So, I’m still living on the fumes of my April in New York City adventure.

Went to MOMA on 53rd St and saw the usual suspects – Cezanne, Picasso, Gauguin, Rothko, etc. But, then I went into a little room with the Van Gogh’s. I’ve always liked his work, but I had never seen them in person. They are all beautiful in an intense way.

Of course I’ve seen “Starry Night” in books, magazines, but, when looking close up, I noticed the coiled energy. The whirling stars look as it they are flying thru the air and about to explode. Just amazing.

“Starry Night”, Vincent Van Gogh, 1899

Museum of Modern Art, http://www.moma.org/

* I enjoyed seeing “Cat on a Hot Tin Roof”. Unfortunately, James Earl Jones was absent from his role as “Big Daddy” (made famous by Burl Ives in the 50’s movie of the same name), but the rest of the cast, directed by the talented Debbie Allen – Terrence Howard, Phylicia Rashad and Giancarlo Esposito – do a great job with this Tennessee Williams play about a southern family with lots of secrets and lots of lies.

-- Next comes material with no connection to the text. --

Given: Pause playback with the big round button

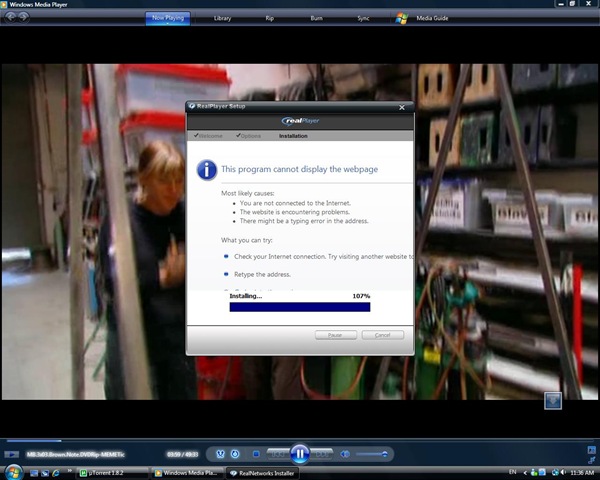Looking at the screenshot, I should [x=300, y=454].

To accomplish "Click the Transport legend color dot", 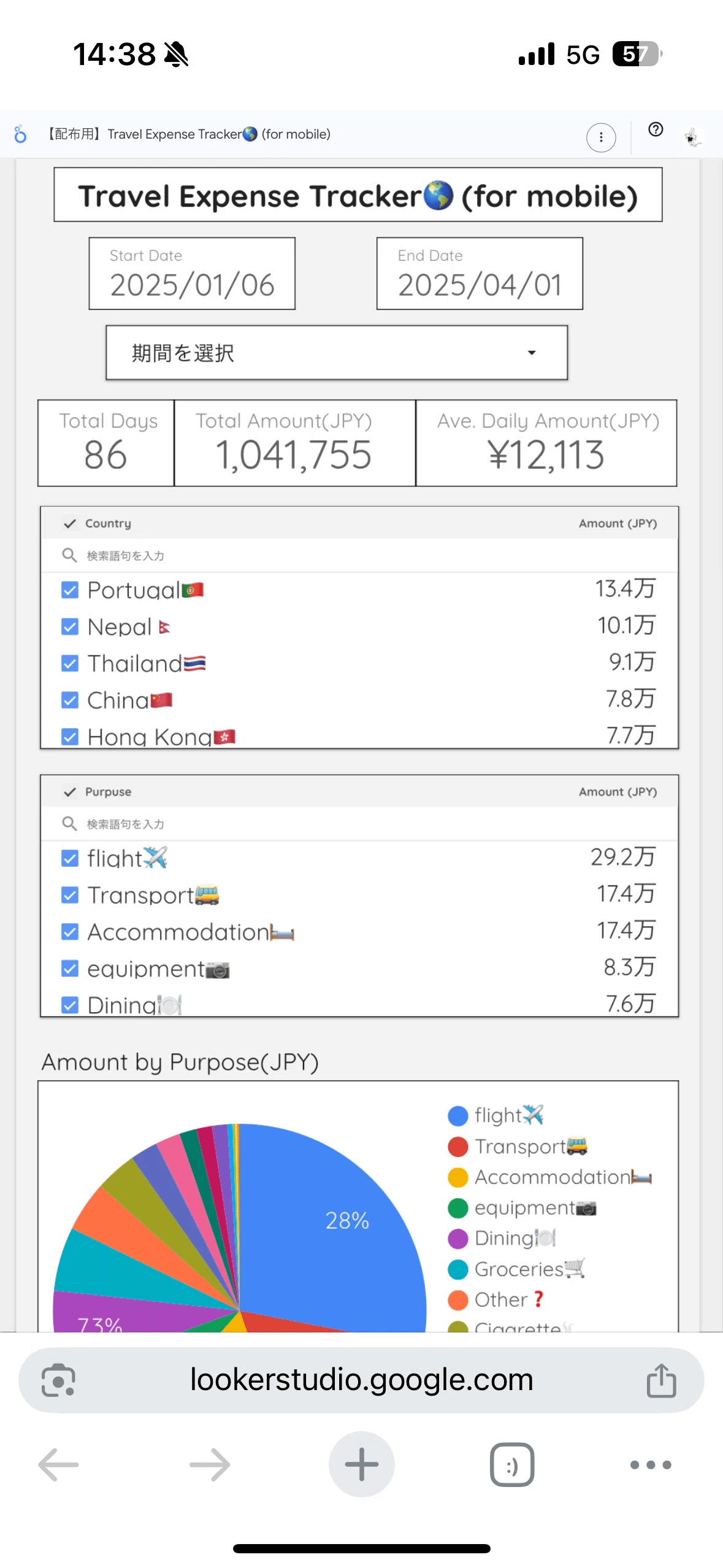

Tony award winner Anika Noni Rose, the “cat” on the heated roof, is terrific as she fights with and for her man – from the opening curtain to the final scene, she radiates and sparkles. She is a star!

Big Daddy: “What’s that smell in this room? Didn’t you notice it, Brick? Didn’t you notice the powerful and obnoxious odor of mendacity in this room?”

“Cat on a Hot Tin Roof”, Broadhurst Theater, NYC

*And, I saw the marvelous Laurence Fishburne in “Thurgood”. Only 90 minutes, the play takes the audience thru personal and historic events of the life of the first African American Supreme Court Justice, Thurgood Marshall.

Written by George Stevens and directed by Leonard Foglia, “Thurgood” highlights how the man called “Mister Civil Rights” in the 1950’s, used the law to effect change.

The play follows him from childhood, thru his dangerous and stubborn excursions into the South to register black voters, to his successes with anti segregation legislation and then thru his 20 years on the court.

Fishburne delivers, not just an historic figure but, an accomplished, complex man. Great stories, great events some human and funny, others just make you proud.